Kung Pao Cauliflower
This Vegan Kung Pao Cauliflower is a healthy spin on one of my favourite Chinese dishes that packs a serious punch of flavour. It’s a great vegetarian and vegan alternative to the traditional spicy dish that is Whole30 and Paleo and takes just 30 minutes to make!
Vegan Kung Pao is the perfect weeknight dinner to quickly whip together in 30 minutes when you are looking for a meat free dish. As someone who eats a lot of chicken, I often struggle to feel satisfied with vegetarian dishes. That was definitely not as issue with this Vegan Kung Pao Cauliflower. The slightly charred chunks of oven roasted cauliflower are tossed with a simple 5 ingredient sauce and mixed with a fragrant combination of garlic, ginger and chilies. The florets absorb a lot of the spicy sauce making every bite incredibly flavourful. Leftovers will last for 3 days in the fridge and are delicious enjoyed warm or cold.
Why you are going to love this recipe
- It takes less than 30 minutes to make
- By swapping cauliflower for chicken, it’s a great way to cut back on meat consumption
- The cauliflower florets absorb the sauce making each bite packed with flavour
- Szechuan peppercorns give this dish a lip tinglingly spicy kick, so fans of spicy food will LOVE this dish
Looking for other Chinese inspired recipes? Here are a few other dishes that you might enjoy:
- Sweet & Sour Pork
- Black Pepper Chicken
- Chicken Chow Mein
- Spicy Orange Chicken
- Pork & Eggplant Stir Fry
If you make this recipe let me know in the comment section below, I would love to hear what you think or take a photo and tag me (@everylastbite_) on Instagram, I love seeing your photos!
Kung Pao Cauliflower
- 1 large head cauliflower
- 2 tbsp coconut aminos (or tamari/soy sauce)
- 1 tbsp apple cider vinegar
- 1/2 tsp salt
- 1 tbsp sesame oil
- 1 red bell pepper cut into small 1 inch pieces
- 1 onion, thinly sliced
- 4 cloves garlic crushed
- 2 tbsp finely diced ginger
- 1 tsp Szechuan peppercorns
- 2 tbsp small red chilies
- 1/3 cup chopped scallions
- 1/4 cup chopped toasted cashews
- 3 tbsp chicken or vegetable stock
- 2 tbsp apple cider vinegar
- 2 tbsp balsamic vinegar
- 2 medjool dates (or 2 tbsp honey)
- 3 tbsp coconut aminos (or tamari/soy sauce)
- Preheat the oven to 425º Fahrenheit (220º Celsius)
- Cut the cauliflower into small bite sized florets and place them on a large baking sheet.

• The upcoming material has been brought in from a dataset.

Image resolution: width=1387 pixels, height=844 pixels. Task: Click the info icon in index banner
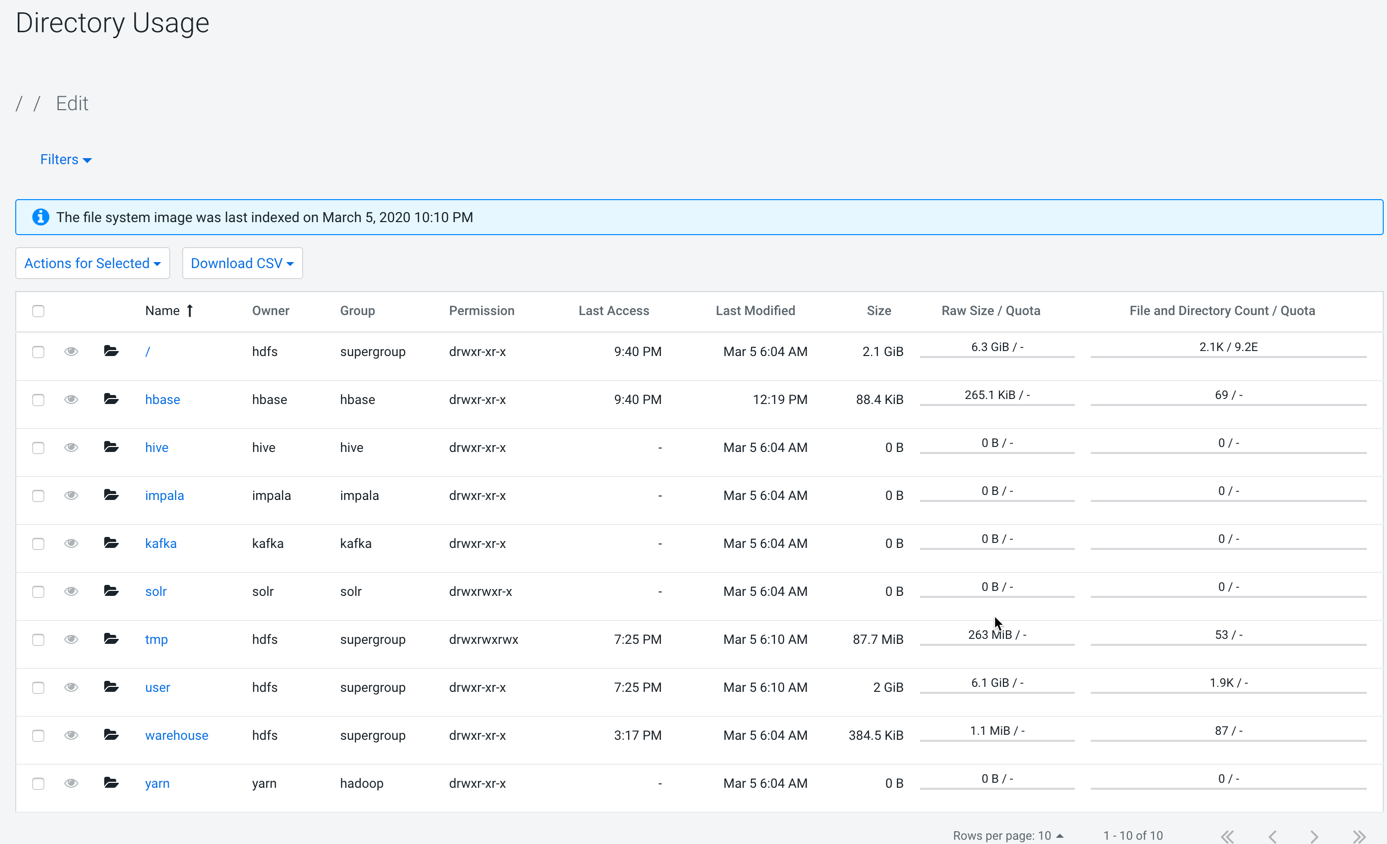click(x=41, y=217)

- In a bowl whisk together the coconut aminos and apple cider vinegar and drizzle it over the cauliflower. Sprinkle with salt and use your hands to gently toss the florets to ensure they are all well coated. Bake the cauliflower in the oven for 12 minutes until it's tender. After 12 minutes turn the oven up to broil and broil the cauliflower for 3 minutes until the florets are beginning to slightly char on the edges.
- While the cauliflower is cooking prepare the sauce. In a NutriBullet container or high speed blender combine the sauce ingredients and blend until smooth. Pour the sauce into a sauce pan and leave to boil on medium high heat for 6-8 minutes until the sauce has thickened and reduced by half.
- Heat the sesame oil in a large skillet or wok on medium high heat. Once hot add in the sliced bell pepper and onion and cook for 4-5 minutes until the pepper softens. Next stir in the garlic, ginger, red chilies and Szechuan peppercorns and cook for 2 minutes until the garlic becomes fragrant.
- Add the cauliflower florets, scallions and chopped cashews into the skillet and pour the sauce overtop. Using a spatula gently stir the cauliflower to ensure that they are all well coated in the sauce. Leave to cook for another 2-3 minutes before serving.